Je travaille dans le social, et je fais partie de l'association ''Femmes solidaires'' et je peux te dire que ça existe même chez nous !!!

manou 15/01/2016 11:36

Oui je te crois sans peine d'autant plus que j'ai travaillé plus de 10 ans dans un lycée pro et je sais ce que certaines jeunes filles subissaient...L'histoire m'a convaincu c'est juste que je pense avec le recul que l'auteur a voulu mettre tellement de distance entre elle (son vécu ou celui des femmes de sa famille) que cela m'a empêchée d'être touchée en plein cœur ce qui m'arrive souvent avec les histoires vraies...

Mimi 14/01/2016 23:00

Pas de pays nommé mais plusieurs me sont venus à l'esprit.
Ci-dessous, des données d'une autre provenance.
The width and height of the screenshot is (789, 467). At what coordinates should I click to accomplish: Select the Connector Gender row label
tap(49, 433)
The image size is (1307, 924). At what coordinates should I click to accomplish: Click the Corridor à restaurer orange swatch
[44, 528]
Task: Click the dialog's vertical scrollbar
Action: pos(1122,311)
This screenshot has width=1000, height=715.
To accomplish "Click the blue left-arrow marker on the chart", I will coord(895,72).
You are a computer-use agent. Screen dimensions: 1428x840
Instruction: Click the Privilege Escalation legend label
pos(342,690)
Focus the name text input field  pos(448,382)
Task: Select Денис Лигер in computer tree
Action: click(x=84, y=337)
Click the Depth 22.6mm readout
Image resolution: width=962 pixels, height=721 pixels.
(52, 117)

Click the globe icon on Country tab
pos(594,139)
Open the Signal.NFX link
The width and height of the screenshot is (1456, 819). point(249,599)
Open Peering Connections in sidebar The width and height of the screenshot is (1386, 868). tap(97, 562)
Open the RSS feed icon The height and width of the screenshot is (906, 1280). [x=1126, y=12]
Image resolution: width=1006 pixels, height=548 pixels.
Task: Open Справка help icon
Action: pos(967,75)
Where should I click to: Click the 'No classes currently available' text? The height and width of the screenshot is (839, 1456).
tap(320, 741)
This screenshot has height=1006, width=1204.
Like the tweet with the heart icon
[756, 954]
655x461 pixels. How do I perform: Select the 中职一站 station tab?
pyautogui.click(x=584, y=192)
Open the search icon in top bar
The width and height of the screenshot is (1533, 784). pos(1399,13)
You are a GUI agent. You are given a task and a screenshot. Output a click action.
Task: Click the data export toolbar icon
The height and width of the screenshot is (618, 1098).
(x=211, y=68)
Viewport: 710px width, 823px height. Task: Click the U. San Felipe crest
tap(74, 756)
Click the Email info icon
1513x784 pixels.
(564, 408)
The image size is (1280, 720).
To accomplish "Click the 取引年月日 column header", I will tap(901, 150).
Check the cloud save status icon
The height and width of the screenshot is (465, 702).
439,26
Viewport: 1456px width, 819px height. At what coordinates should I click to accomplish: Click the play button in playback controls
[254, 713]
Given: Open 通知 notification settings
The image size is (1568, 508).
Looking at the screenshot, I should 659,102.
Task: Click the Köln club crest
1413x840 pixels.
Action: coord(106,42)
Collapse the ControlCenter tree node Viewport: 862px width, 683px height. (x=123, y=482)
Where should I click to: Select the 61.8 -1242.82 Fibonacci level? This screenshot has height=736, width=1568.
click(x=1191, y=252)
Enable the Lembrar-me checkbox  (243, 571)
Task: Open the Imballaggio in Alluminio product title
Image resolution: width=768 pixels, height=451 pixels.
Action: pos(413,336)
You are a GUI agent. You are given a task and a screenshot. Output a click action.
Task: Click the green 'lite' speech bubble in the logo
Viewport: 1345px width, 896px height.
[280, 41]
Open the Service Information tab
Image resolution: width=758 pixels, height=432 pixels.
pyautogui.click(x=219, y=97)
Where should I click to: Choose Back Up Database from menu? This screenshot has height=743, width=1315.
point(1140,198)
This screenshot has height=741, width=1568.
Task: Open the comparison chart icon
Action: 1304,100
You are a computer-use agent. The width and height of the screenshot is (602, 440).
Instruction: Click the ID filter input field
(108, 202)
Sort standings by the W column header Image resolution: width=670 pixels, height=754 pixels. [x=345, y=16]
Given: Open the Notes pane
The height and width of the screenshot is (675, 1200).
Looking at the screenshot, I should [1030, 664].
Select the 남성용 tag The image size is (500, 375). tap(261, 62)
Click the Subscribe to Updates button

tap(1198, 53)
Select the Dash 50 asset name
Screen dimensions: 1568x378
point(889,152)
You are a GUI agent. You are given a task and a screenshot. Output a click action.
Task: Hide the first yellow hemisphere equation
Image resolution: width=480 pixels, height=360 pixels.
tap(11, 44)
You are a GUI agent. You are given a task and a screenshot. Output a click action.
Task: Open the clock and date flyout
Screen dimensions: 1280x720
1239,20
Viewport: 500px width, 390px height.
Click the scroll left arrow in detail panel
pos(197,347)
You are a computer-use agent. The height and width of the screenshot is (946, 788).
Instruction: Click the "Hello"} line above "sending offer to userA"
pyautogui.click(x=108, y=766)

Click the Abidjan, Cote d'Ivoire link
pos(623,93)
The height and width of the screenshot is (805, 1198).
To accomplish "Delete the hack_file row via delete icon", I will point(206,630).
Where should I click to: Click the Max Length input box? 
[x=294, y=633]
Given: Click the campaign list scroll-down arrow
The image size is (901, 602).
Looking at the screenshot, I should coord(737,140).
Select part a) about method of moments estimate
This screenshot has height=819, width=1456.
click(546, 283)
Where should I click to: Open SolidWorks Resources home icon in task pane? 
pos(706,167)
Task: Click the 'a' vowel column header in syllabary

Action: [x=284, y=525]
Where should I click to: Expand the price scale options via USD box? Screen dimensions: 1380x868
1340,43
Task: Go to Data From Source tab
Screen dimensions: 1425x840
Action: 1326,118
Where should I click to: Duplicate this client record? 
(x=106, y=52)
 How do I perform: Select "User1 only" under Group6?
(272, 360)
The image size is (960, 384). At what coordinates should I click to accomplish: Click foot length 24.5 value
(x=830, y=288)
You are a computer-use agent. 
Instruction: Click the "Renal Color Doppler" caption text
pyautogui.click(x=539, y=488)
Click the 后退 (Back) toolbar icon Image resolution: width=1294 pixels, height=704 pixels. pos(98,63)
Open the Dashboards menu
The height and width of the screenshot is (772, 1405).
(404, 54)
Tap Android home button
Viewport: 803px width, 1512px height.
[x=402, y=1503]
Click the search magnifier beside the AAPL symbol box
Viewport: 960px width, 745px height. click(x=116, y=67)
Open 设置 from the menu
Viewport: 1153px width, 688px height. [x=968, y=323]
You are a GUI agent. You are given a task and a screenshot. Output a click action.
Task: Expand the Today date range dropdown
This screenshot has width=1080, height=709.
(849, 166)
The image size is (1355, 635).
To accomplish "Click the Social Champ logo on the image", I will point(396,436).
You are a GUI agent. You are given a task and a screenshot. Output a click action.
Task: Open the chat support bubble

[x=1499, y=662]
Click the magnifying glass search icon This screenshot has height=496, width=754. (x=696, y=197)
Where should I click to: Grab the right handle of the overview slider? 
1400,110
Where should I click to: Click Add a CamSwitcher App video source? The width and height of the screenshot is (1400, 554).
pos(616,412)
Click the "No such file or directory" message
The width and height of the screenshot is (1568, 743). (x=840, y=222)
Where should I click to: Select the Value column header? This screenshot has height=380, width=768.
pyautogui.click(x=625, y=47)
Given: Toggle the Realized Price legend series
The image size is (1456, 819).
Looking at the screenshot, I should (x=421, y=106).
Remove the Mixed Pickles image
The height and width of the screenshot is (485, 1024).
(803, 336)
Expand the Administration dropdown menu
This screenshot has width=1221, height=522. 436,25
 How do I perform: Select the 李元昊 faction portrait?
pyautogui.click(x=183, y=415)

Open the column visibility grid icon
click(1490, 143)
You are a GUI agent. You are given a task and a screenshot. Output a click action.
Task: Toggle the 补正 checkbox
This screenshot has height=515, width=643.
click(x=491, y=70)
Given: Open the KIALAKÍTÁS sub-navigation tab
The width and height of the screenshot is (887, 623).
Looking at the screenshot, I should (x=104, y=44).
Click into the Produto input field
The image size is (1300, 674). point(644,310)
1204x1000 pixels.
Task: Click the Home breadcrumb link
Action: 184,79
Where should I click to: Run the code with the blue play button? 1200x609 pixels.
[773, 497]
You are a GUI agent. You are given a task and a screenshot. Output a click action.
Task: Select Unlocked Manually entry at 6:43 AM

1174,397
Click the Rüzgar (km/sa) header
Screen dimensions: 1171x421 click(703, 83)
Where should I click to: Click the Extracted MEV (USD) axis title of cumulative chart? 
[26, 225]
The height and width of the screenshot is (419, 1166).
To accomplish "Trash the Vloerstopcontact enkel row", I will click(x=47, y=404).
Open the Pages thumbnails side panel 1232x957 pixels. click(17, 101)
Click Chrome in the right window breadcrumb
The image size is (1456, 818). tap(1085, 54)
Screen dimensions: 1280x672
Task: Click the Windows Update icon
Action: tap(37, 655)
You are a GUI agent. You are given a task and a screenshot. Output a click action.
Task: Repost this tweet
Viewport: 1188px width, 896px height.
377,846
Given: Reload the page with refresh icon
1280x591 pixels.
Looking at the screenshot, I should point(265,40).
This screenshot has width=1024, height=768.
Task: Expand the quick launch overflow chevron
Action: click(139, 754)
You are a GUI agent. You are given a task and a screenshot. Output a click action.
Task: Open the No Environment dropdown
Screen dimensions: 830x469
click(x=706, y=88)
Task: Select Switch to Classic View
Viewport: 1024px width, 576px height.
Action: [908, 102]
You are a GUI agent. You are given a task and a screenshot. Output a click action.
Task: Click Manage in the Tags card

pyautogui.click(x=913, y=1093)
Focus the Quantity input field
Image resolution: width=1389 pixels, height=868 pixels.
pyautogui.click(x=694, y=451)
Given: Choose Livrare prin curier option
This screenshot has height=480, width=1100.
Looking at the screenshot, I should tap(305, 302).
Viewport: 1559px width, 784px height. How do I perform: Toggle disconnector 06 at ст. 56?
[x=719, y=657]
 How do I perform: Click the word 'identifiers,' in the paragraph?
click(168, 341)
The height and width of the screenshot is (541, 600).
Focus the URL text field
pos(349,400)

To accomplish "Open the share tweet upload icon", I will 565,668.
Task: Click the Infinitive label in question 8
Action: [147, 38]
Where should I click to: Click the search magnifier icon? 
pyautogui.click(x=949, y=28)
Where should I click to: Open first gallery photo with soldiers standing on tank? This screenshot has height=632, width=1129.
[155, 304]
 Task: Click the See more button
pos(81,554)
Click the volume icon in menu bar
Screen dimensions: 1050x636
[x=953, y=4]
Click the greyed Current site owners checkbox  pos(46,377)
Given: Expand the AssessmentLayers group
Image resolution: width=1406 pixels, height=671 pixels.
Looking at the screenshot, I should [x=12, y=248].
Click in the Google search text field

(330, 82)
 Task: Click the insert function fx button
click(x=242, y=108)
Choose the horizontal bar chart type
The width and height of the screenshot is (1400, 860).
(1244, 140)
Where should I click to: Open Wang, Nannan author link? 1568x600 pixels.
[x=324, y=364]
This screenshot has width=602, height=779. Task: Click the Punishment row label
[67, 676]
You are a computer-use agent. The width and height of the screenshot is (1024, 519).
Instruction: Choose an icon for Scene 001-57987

Même le poids des traditions rend cruelle la femme envers ses consœurs : tout ça pour dire que puisque je l'ai vécu, puisque je l'ai subi, tu feras la même chose et tu te tairas... Difficile à supporter n'est-ce pas ? Je crois que c'est pour ça que j'ai du mal à entrer dans ce genre de roman, car chez nous, la rébellion existe. Nos mères, nos grands-mères se sont battues pour notre liberté.

manou 15/01/2016 11:39

C'est vrai que le plus dur ce n'est pas ce que le livre raconte car on sait tous que c'est vrai même si aucun pays n'est nommé, c'est en effet le fait que tout cela soit subi de génération en génération...et la jeune fille qui "ose" essayer de s'en sortir est bien courageuse et se retrouve très seule.